Quite the negative outlook on companies’ shareholder focus--specifically, that it leads to win-lose, cut-throat, and dirty practices.

But consider Warren Buffet. He’s a stronger proponent of shareholder value (and focus) than probably any CEO on Wall Street. Berkshire’s stock purposely trades at ~$100K to encourage long term investment. He berates owners that expect the stock to beat expectations—requesting that the company trade close to book value. And he hates the idea of corporate charitable contributions—something every stakeholder proponent loves. In turn, something like 80%+ of Berkshire’s shareholders are the same at the beginning and end of the year.

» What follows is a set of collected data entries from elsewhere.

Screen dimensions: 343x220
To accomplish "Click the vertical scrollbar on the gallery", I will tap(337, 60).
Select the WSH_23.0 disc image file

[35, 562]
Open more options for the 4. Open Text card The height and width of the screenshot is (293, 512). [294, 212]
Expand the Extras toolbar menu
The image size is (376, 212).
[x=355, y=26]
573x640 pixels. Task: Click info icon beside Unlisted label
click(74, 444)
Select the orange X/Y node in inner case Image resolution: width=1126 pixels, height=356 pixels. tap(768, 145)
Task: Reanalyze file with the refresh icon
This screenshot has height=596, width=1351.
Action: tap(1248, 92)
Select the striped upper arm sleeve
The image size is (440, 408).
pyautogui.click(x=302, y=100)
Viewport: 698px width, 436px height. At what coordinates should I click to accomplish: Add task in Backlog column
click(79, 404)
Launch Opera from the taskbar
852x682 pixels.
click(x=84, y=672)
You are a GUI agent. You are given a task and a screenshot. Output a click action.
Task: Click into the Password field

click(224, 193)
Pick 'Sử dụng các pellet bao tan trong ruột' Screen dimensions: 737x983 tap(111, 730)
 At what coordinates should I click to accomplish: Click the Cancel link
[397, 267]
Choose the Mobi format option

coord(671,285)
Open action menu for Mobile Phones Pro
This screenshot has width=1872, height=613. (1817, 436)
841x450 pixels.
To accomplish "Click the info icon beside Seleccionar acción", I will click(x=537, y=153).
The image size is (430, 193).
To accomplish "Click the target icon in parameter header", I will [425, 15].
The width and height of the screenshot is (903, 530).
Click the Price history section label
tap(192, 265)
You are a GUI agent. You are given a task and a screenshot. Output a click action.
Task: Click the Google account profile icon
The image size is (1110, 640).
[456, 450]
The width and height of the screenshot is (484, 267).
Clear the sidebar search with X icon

The value that he places on shareholder ROE is astounding, and it’s one that leads to longer-term value than any amalgamation of balancing so-called “stakeholder” needs. Instead of more regulation, perhaps the problem is our unreasonable expectations (i.e., the millions of Americans that expect their 401K to increase at an average of 7%/year).

April 17, 2009

2Wayne

Maybe it's just a psychological shift that is needed. Like having the bejeezus scared out of you by a massive recession? I'd like to think that if any positive comes out of this mess it would be more realistic expectations of earnings and a long-term mentality. But you're right, it will probably take laws and regulation that will work for a little while, at least until a work around is found (think ineffective ban on short selling).